Секретарь развел руками:
— Понимаешь — не знаю! Учреждение только что создано…
«Ну и дела! — подумал я, — Открыли учреждение и сами не знают — для чего».
— Ты иди, иди к Данчай-оолу. Он тебе все скажет, — добродушно посоветовал Пюльчун. Он видел мое смятение и хотел как-то подбодрить меня. — Эта комиссия существует совсем недавно. А ты знаешь, сколько у нас старых учреждений, в которых люди еще не знают, чем заниматься? Да чего там! Просто ничего не хотят делать. Ступай. А там разберешься, сам все поймешь.
Пюльчуна я знал еще с того времени, когда была создана Народно-революционная армия. Хорошо запомнился он и в дни нашего путешествия по Улуг-Хему. Он один из всей правительственной делегации был близок с нами, будущими студентами, И теперь он держал себя, как равный с равным.
Я не утерпел и рассказал ему, что произошло с нами у Чурмет-оола. Лицо Пюльчуна покрылось красными пятнами:
— Вот тебе мой совет: пока нигде об этом не распространяйся. Знай про себя… — Пюльчун нервно заходил по комнате, вернулся к столу, закурил. Барабаня пальцами, он говорил будто сам с собой: — Ведь это сын бедного арата из восточного хошуна. Откуда у него этот чиновничий нрав?.. Да-а… Ну, ты иди, иди, куда я тебе сказал. И помалкивай.
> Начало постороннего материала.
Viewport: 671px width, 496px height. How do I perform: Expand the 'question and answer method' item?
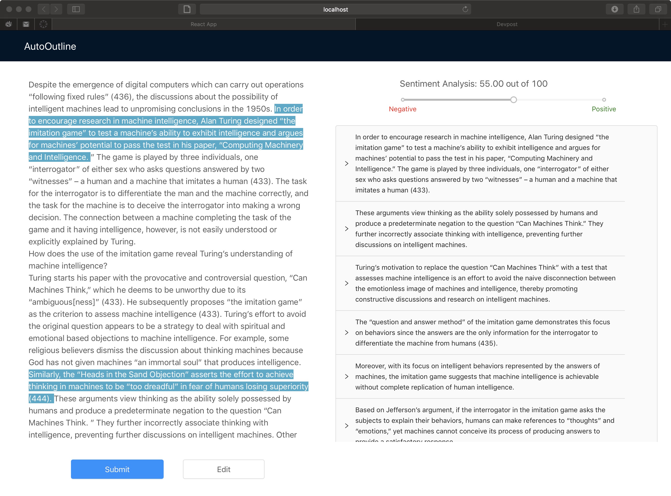pyautogui.click(x=347, y=333)
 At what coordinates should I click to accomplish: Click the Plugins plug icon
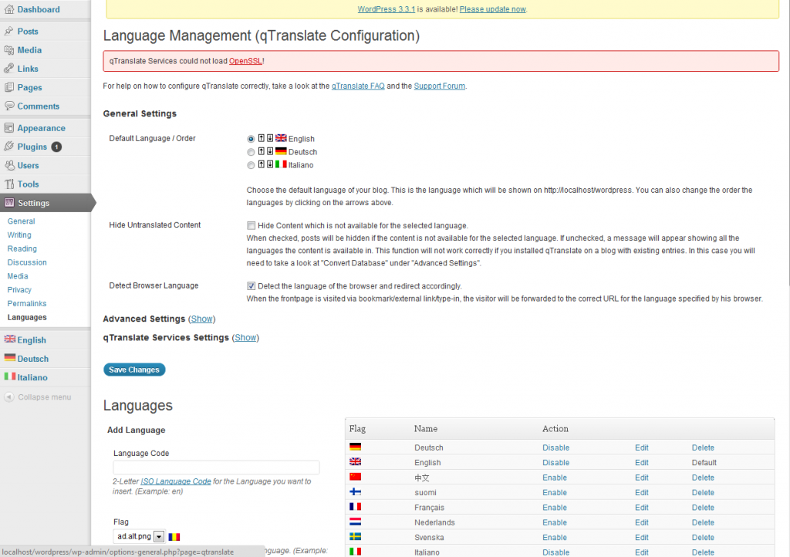tap(8, 147)

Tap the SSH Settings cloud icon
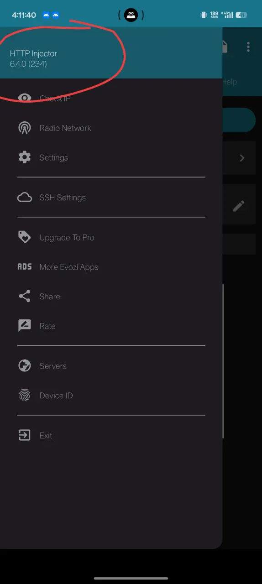point(25,198)
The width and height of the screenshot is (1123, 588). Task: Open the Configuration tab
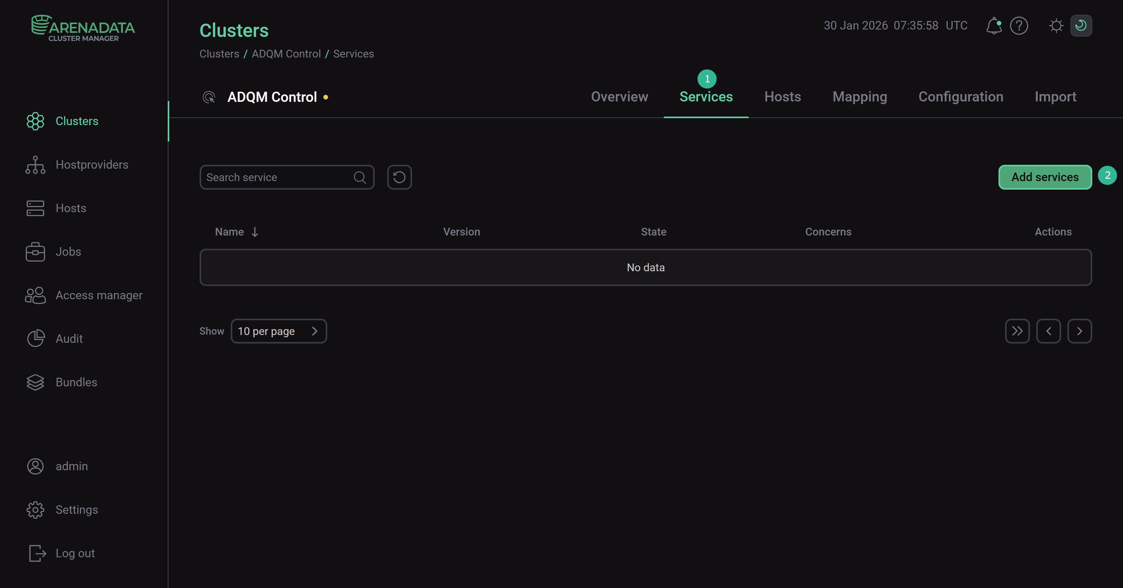click(x=961, y=97)
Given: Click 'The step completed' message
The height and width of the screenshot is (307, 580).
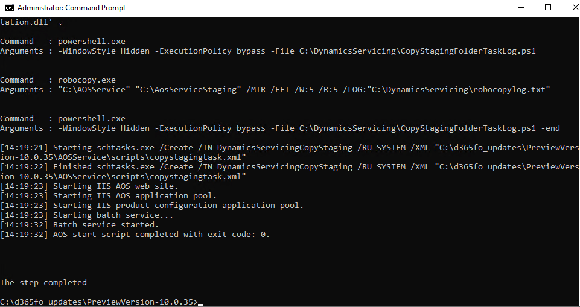Looking at the screenshot, I should tap(43, 283).
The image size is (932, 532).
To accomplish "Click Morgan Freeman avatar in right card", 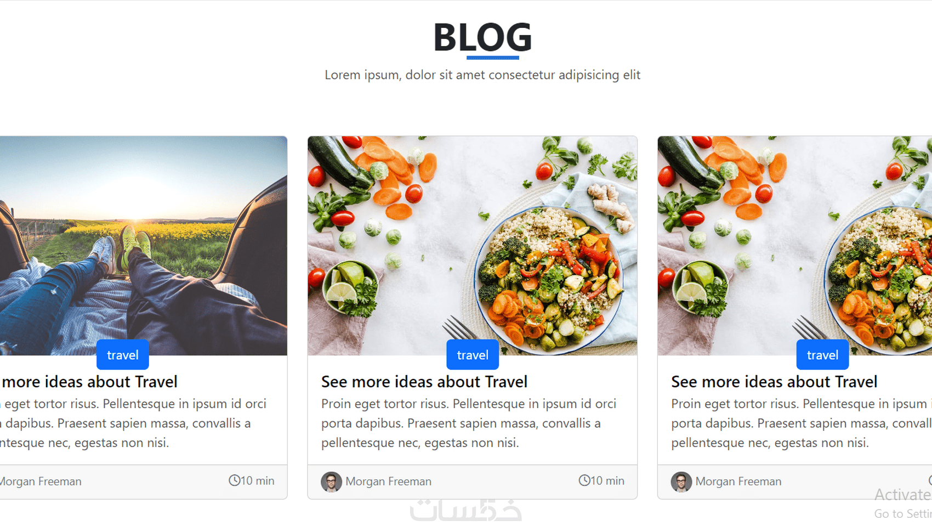I will (681, 482).
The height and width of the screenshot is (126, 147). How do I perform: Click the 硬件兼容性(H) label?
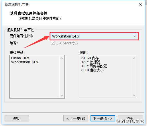coord(21,36)
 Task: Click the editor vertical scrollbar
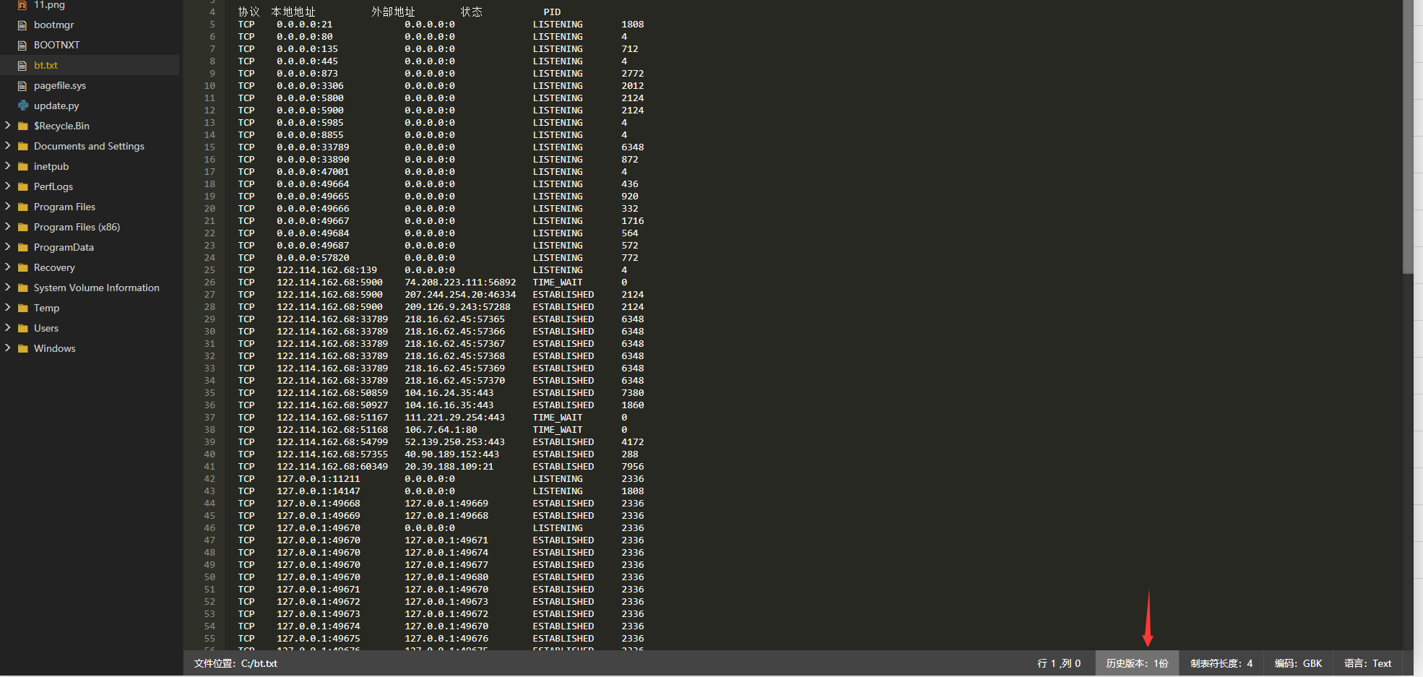[x=1408, y=137]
В новом — «коричневом» доме, у Данчай-оола меня ждал не очень теплый прием.
— О, старый знакомый! Откуда приехал, куда собираешься?
Я коротко рассказал о себе, объяснил, что получил назначение ЦК, протянул удостоверение. Лицо Данчай-оола вспыхнуло, тут же побледнело и, наконец, стало совсем серым. Должно быть, он решил, что меня прислали на его место. Прочитав мою бумажку, он пронзительно свистнул и захохотал.
— Значит, вместе будем работать, парень? Превосходно! А как у тебя с грамотой?
— По-русски читать и писать умею.
— Русская грамота — вещь хорошая… — Он нахмурился. — Но дела-то у нас ведутся на монгольском языке. Как же с тобой быть?
— Научусь, Надеюсь, вы мне поможете.
— Так-то так, — промямлил мой новый начальник, и лицо у него стало непроницаемым, точно у каменной бабы. — Но я просил в Центральном Комитете умелого работника, а мне послали неграмотного ученика…
Я пошутил:
— Вы знаете монгольскую грамоту, — я русскую. Что же тут плохого? А по-тувински мы оба неграмотные.
— Ладно, нечего спорить. Послали и послали. Пойдем, покажу, где будешь работать.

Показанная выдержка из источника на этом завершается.